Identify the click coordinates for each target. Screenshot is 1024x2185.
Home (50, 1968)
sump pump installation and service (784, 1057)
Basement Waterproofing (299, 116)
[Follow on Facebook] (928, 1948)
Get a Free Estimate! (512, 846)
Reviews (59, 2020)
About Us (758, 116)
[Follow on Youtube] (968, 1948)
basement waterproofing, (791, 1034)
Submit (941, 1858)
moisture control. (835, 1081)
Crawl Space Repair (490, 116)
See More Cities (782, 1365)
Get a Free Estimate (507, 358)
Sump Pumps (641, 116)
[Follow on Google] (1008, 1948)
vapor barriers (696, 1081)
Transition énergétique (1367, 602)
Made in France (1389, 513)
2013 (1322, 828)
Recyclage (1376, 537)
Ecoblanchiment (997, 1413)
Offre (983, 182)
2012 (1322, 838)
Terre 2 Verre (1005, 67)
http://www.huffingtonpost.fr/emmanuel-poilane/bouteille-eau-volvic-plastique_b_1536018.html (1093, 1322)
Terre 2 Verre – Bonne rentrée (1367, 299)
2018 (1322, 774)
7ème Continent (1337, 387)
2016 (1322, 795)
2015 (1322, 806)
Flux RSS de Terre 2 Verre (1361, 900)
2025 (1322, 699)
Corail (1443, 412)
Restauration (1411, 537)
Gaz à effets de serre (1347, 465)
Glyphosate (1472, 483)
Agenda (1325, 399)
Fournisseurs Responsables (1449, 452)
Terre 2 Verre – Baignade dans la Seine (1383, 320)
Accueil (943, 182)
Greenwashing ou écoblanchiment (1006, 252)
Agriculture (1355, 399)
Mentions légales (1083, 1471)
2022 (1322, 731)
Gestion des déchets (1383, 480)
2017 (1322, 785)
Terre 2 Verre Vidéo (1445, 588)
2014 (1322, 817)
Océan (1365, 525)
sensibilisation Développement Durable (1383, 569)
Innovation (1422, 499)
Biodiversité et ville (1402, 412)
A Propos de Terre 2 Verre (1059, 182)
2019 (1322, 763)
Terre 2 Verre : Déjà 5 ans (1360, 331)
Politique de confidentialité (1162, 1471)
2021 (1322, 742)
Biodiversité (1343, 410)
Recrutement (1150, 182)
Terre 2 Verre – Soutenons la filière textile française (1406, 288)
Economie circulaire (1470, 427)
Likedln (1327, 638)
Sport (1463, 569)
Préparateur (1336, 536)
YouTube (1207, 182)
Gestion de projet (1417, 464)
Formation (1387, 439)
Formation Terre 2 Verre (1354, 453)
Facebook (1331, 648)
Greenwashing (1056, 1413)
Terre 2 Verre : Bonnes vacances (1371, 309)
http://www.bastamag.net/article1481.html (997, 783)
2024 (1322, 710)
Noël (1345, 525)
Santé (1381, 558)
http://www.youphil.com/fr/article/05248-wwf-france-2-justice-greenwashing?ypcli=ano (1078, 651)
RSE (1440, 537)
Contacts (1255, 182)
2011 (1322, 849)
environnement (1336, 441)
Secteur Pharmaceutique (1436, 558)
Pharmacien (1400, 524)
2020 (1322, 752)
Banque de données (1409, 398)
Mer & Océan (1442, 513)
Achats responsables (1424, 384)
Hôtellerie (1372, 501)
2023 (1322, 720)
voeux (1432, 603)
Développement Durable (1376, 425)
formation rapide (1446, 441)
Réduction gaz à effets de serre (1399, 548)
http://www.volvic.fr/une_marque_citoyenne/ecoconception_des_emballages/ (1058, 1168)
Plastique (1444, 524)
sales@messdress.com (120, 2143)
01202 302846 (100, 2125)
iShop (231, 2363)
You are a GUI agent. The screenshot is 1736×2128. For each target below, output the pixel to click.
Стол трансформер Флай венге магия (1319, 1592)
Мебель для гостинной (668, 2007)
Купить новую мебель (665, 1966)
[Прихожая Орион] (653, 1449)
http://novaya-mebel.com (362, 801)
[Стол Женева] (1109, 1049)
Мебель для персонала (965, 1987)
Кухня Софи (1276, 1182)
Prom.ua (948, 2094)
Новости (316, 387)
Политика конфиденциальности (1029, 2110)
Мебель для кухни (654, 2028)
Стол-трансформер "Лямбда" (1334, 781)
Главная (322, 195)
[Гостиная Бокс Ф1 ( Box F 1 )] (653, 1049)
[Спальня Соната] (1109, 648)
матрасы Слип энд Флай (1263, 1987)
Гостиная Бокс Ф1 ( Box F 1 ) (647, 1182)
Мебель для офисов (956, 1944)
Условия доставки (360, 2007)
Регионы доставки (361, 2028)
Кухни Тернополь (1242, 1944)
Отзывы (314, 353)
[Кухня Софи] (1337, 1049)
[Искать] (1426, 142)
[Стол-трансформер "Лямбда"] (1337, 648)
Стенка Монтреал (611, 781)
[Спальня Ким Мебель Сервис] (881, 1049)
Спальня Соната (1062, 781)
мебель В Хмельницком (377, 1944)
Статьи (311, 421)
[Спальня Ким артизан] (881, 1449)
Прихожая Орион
****************************************
> [Your goal]
Extract all of the data above without altering anything.

> [Solution]
Identify the click coordinates for each target. Screenshot is 1024x2185.
Home (50, 1968)
sump pump installation and service (784, 1057)
Basement Waterproofing (299, 116)
[Follow on Facebook] (928, 1948)
Get a Free Estimate! (512, 846)
Reviews (59, 2020)
About Us (758, 116)
[Follow on Youtube] (968, 1948)
basement waterproofing, (791, 1034)
Submit (941, 1858)
moisture control. (835, 1081)
Crawl Space Repair (490, 116)
See More Cities (782, 1365)
Get a Free Estimate (507, 358)
Sump Pumps (641, 116)
[Follow on Google] (1008, 1948)
vapor barriers (696, 1081)
Transition énergétique (1367, 602)
Made in France (1389, 513)
2013 (1322, 828)
Recyclage (1376, 537)
Ecoblanchiment (997, 1413)
Offre (983, 182)
2012 (1322, 838)
Terre 2 Verre (1005, 67)
http://www.huffingtonpost.fr/emmanuel-poilane/bouteille-eau-volvic-plastique_b_1536018.html (1093, 1322)
Terre 2 Verre – Bonne rentrée (1367, 299)
2018 (1322, 774)
7ème Continent (1337, 387)
2016 (1322, 795)
2015 (1322, 806)
Flux RSS de Terre 2 Verre (1361, 900)
2025 (1322, 699)
Corail (1443, 412)
Restauration (1411, 537)
Gaz à effets de serre (1347, 465)
Glyphosate (1472, 483)
Agenda (1325, 399)
Fournisseurs Responsables (1449, 452)
Terre 2 Verre – Baignade dans la Seine (1383, 320)
Accueil (943, 182)
Greenwashing ou écoblanchiment (1006, 252)
Agriculture (1355, 399)
Mentions légales (1083, 1471)
2022 (1322, 731)
Gestion des déchets (1383, 480)
2017 (1322, 785)
Terre 2 Verre Vidéo (1445, 588)
2014 (1322, 817)
Océan (1365, 525)
sensibilisation Développement Durable (1383, 569)
Innovation (1422, 499)
Biodiversité et ville (1402, 412)
A Propos de Terre 2 Verre (1059, 182)
2019 (1322, 763)
Terre 2 Verre : Déjà 5 ans (1360, 331)
Politique de confidentialité (1162, 1471)
2021 (1322, 742)
Biodiversité (1343, 410)
Recrutement (1150, 182)
Terre 2 Verre – Soutenons la filière textile française (1406, 288)
Economie circulaire (1470, 427)
Likedln (1327, 638)
Sport (1463, 569)
Préparateur (1336, 536)
YouTube (1207, 182)
Gestion de projet (1417, 464)
Formation (1387, 439)
Formation Terre 2 Verre (1354, 453)
Facebook (1331, 648)
Greenwashing (1056, 1413)
Terre 2 Verre : Bonnes vacances (1371, 309)
http://www.bastamag.net/article1481.html (997, 783)
2024 (1322, 710)
Noël (1345, 525)
Santé (1381, 558)
http://www.youphil.com/fr/article/05248-wwf-france-2-justice-greenwashing?ypcli=ano (1078, 651)
RSE (1440, 537)
Contacts (1255, 182)
2011 (1322, 849)
environnement (1336, 441)
Secteur Pharmaceutique (1436, 558)
Pharmacien (1400, 524)
2020 (1322, 752)
Banque de données (1409, 398)
Mer & Océan (1442, 513)
Achats responsables (1424, 384)
Hôtellerie (1372, 501)
2023 (1322, 720)
voeux (1432, 603)
Développement Durable (1376, 425)
formation rapide (1446, 441)
Réduction gaz à effets de serre (1399, 548)
http://www.volvic.fr/une_marque_citoyenne/ecoconception_des_emballages/ (1058, 1168)
Plastique (1444, 524)
sales@messdress.com (120, 2143)
01202 302846 (100, 2125)
iShop (231, 2363)
You are a GUI agent. The screenshot is 1736×2128. For each target below, output the pixel to click.
Стол трансформер Флай венге магия (1319, 1592)
Мебель для гостинной (668, 2007)
Купить новую мебель (665, 1966)
[Прихожая Орион] (653, 1449)
http://novaya-mebel.com (362, 801)
[Стол Женева] (1109, 1049)
Мебель для персонала (965, 1987)
Кухня Софи (1276, 1182)
Prom.ua (948, 2094)
Новости (316, 387)
Политика конфиденциальности (1029, 2110)
Мебель для кухни (654, 2028)
Стол-трансформер "Лямбда" (1334, 781)
Главная (322, 195)
[Гостиная Бокс Ф1 ( Box F 1 )] (653, 1049)
[Спальня Соната] (1109, 648)
матрасы Слип энд Флай (1263, 1987)
Гостиная Бокс Ф1 ( Box F 1 ) (647, 1182)
Мебель для офисов (956, 1944)
Условия доставки (360, 2007)
Регионы доставки (361, 2028)
Кухни Тернополь (1242, 1944)
Отзывы (314, 353)
[Кухня Софи] (1337, 1049)
[Искать] (1426, 142)
[Стол-трансформер "Лямбда"] (1337, 648)
Стенка Монтреал (611, 781)
[Спальня Ким Мебель Сервис] (881, 1049)
Спальня Соната (1062, 781)
мебель В Хмельницком (377, 1944)
Статьи (311, 421)
[Спальня Ким артизан] (881, 1449)
Прихожая Орион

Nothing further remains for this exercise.